▶ _Target position records_
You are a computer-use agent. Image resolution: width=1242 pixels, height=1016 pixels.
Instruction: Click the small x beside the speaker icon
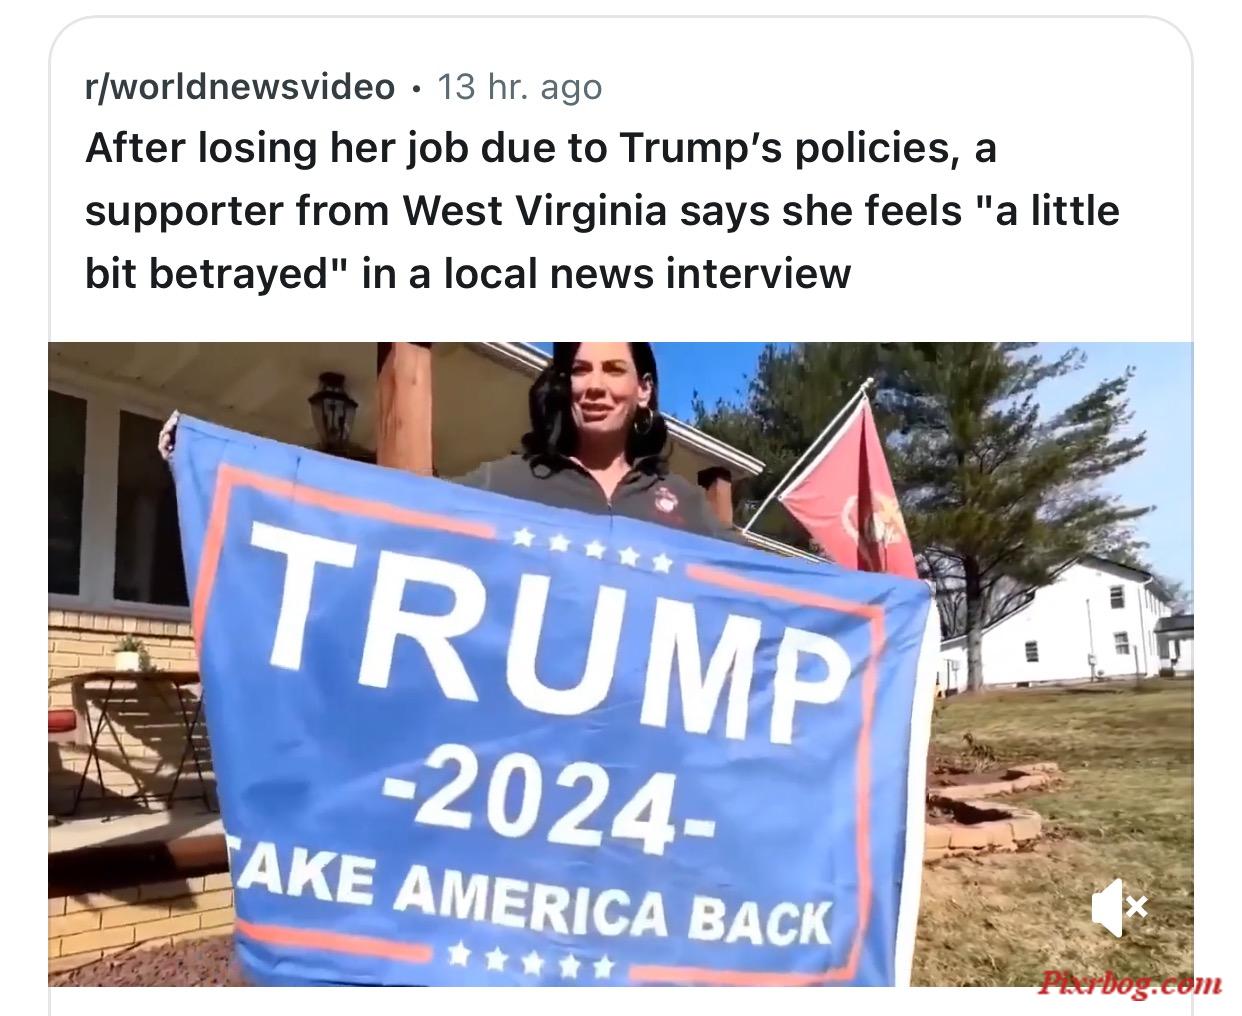coord(1137,907)
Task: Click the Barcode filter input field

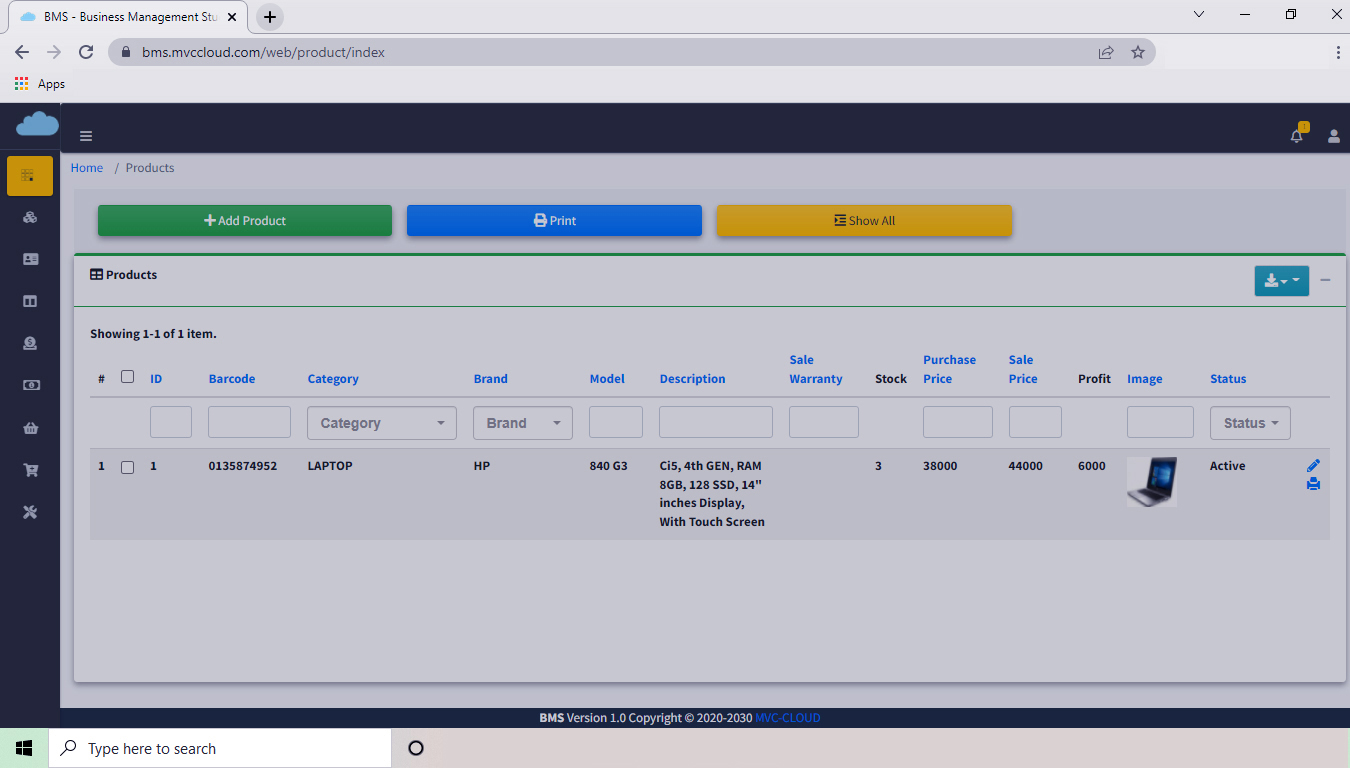Action: point(249,422)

▶ _TASK BRIEF_
Show each line of the listing that contains the word "Click".

▶ _ANSWER TO THE TASK_
Instruction: Click the small x beside the speaker icon
Task: Click the Barcode filter input field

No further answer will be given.